Os detalhes do processo são extremamente complexos. Vale mencionar que a margem de sucesso é ainda pequena: apenas uma bactéria em 150 mil aceitaram o novo DNA. Ademais, como as moléculas de DNA são extremamente longas, sua manipulação é delicada, especialmente se elas têm mais de 50 mil unidades genéticas. No entanto, é óbvio que foi aberta uma nova porta na manipulação artificial dos seres vivos. As possibilidades são imensas.

Um dos próximos passos é testar se é possível transplantar material genético preparado artificialmente e não extraído de outro ser vivo. Hoje, cientistas já podem construir cadeias de DNA sintético com mais de 100 mil unidades genéticas, adicionando pedaços a pedaços como num jogo de Lego, um brinquedo de montar. Os objetivos são variados, desde a criação de combustíveis orgânicos até a cura de doenças. Pode-se imaginar cenários onde seres vivos seriam projetados para cumprir as mais variadas tarefas, ou simplesmente para satisfazer os caprichos de clientes suficientemente ricos para criar seus híbridos de cachorro e gato, ou de bem-te-vi e iguana. Diante de toda uma nova tecnologia, é difícil imaginar que a criação de seres artificias não terá também seu lado comercial.

Quanto à criação da vida no laboratório, ainda estamos longe. São várias etapas, e as transições entre elas não são claras. Apenas, talvez, a primeira delas seja compreendida, a passagem de matéria inorgânica, os compostos que existiam na Terra antes da vida -amônia, metano, gás carbônico e água- para aminoácidos, os componentes das proteínas, parte essencial da química dos seres vivos. Mas a organização de aminoácidos em moléculas complexas, capazes de se reproduzir e, delas, às primeiras células, ainda permanece obscura. Mesmo assim, esse é um desafio que, acredito, será resolvido durante as próximas décadas. Ao menos muito se aprenderá sobre o assunto.

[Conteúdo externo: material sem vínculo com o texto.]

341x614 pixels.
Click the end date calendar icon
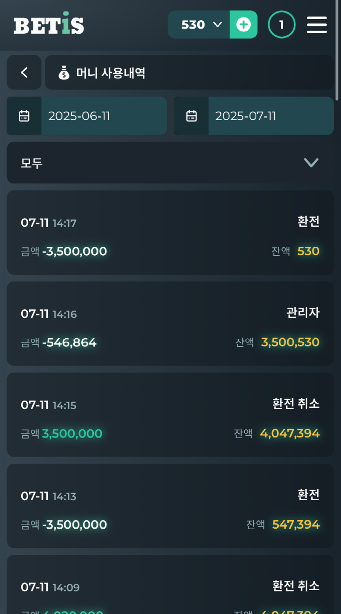tap(191, 116)
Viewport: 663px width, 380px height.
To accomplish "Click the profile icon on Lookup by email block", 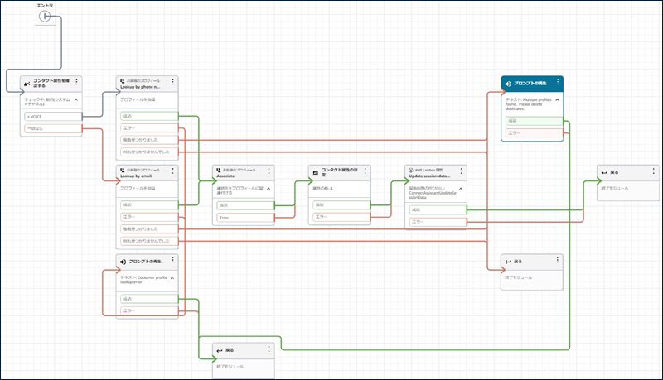I will tap(123, 172).
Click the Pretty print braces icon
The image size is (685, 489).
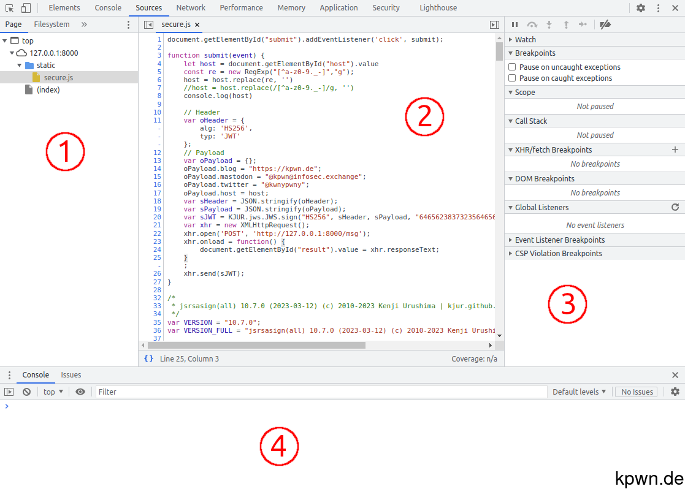pos(148,358)
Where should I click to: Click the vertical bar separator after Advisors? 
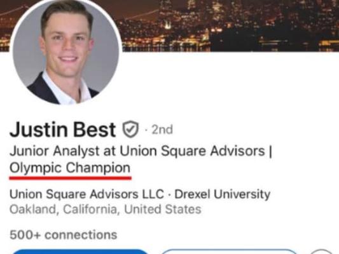(x=270, y=151)
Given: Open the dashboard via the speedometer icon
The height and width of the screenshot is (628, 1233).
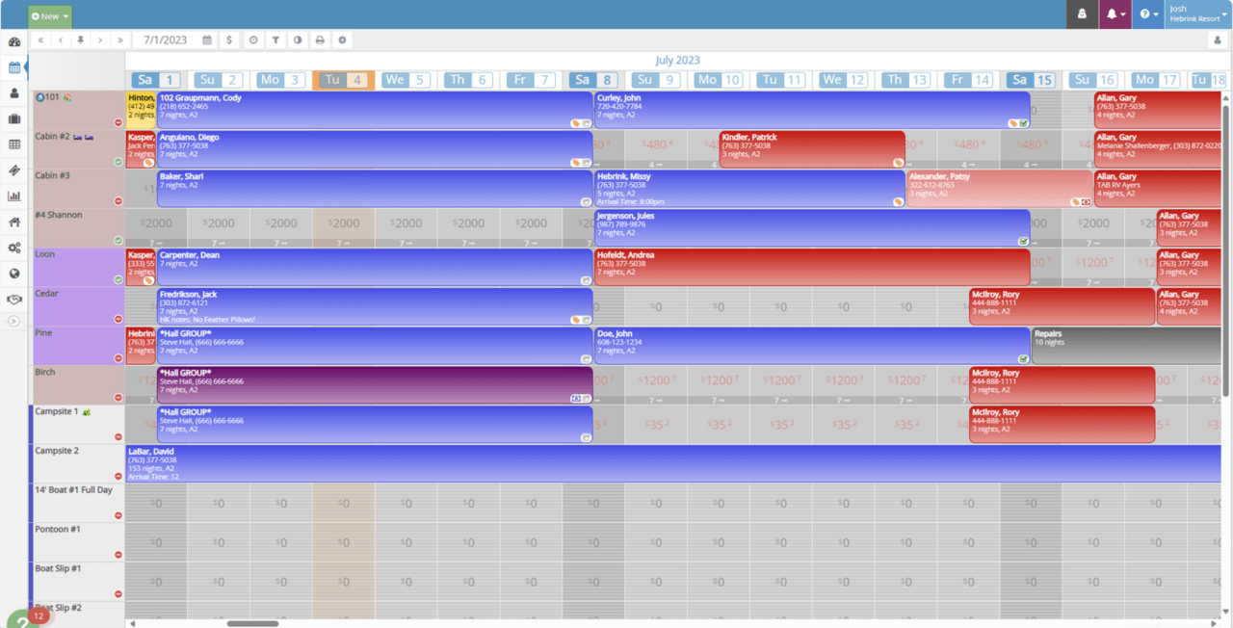Looking at the screenshot, I should tap(13, 42).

A última das questões, a da mortalidade, também é, hoje, amena à pesquisa científica. Se entendermos como as células envelhecem, poderemos talvez desacelerar esse processo, prolongando assim a vida. De certa forma, os avanços da medicina nos últimos cem anos já fazem isso. Basta comparar a idade média de um adulto em 1850 com a de um adulto hoje. A nossa relação com a vida mudou muito. E ainda mudará muito mais.